**SOURCE TEXT:**
>>>>

Hybrid OpenMP+MPI : I need an explanation from this example

I found this example on internet, but I can't understand what exactly is sent from the master node if it's A[5] for example what will be sent to other slaves? The 5th row or all elements till 5th row or all elements from 5th row and so on??? #include #include #include #include

#define TAG 13

int main(int argc, char *argv[]) {
  //double **A, **B, **C, *tmp;
  double **A, **B, **C, *tmp;
  double startTime, endTime;
  int numElements, offset, stripSize, myrank, numnodes, N, i, j, k;
  int numThreads, chunkSize = 10;

  MPI_Init(&argc, &argv);

  MPI_Comm_rank(MPI_COMM_WORLD, &myrank);
  MPI_Comm_size(MPI_COMM_WORLD, &numnodes);

  N = atoi(argv[1]);
  numThreads = atoi(argv[2]);  // difference from MPI: how many threads/rank?

<<<<

**SOURCE MATERIAL:**

>>>>

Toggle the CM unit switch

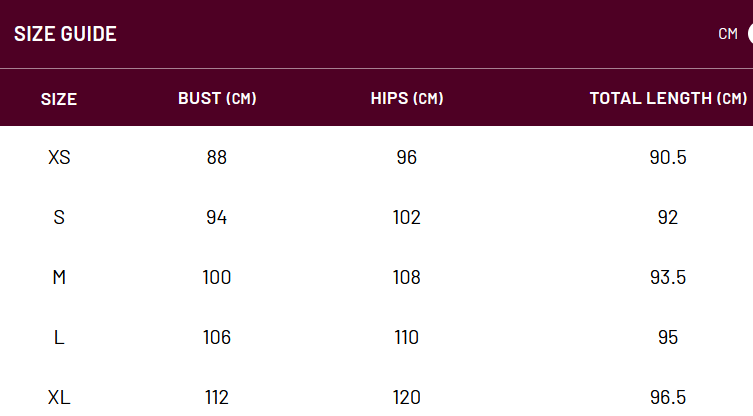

<<<<

**ACTIONS TO TAKE:**
1. Using the hybrid OpenMP+MPI code post, decide whether each statement agrees with it. Answer yes or no for each, quoting the words of the post that decide it.
(a) The variable chunkSize starts with the value 10.
(b) The value of N is taken from argv[2].
(c) TAG is defined as 13.
2. Go on with the hybrid OpenMP+MPI code post, starting from the line right after it stops.

**RESULTS FOR EACH TASK:**
1.
(a) Yes: "int numThreads, chunkSize = 10;"
(b) No: "N = atoi(argv[1]);"
(c) Yes: "#define TAG 13"

2.
  omp_set_num_threads(numThreads);  // OpenMP call to set threads per rank

  if (myrank == 0) {
    tmp = (double *) malloc (sizeof(double ) * N * N);
    A = (double **) malloc (sizeof(double *) * N);
    for (i = 0; i < N; i++)
      A[i] = &tmp[i * N];
  }
  else {
    tmp = (double *) malloc (sizeof(double ) * N * N / numnodes);
    A = (double **) malloc (sizeof(double *) * N / numnodes);
    for (i = 0; i < N / numnodes; i++)
      A[i] = &tmp[i * N];
  }


  tmp = (double *) malloc (sizeof(double ) * N * N);
  B = (double **) malloc (sizeof(double *) * N);
  for (i = 0; i < N; i++)
    B[i] = &tmp[i * N];


  if (myrank == 0) {
    tmp = (double *) malloc (sizeof(double ) * N * N);
    C = (double **) malloc (sizeof(double *) * N);
    for (i = 0; i < N; i++)
      C[i] = &tmp[i * N];
  }
  else {
    tmp = (double *) malloc (sizeof(double ) * N * N / numnodes);
    C = (double **) malloc (sizeof(double *) * N / numnodes);
    for (i = 0; i < N / numnodes; i++)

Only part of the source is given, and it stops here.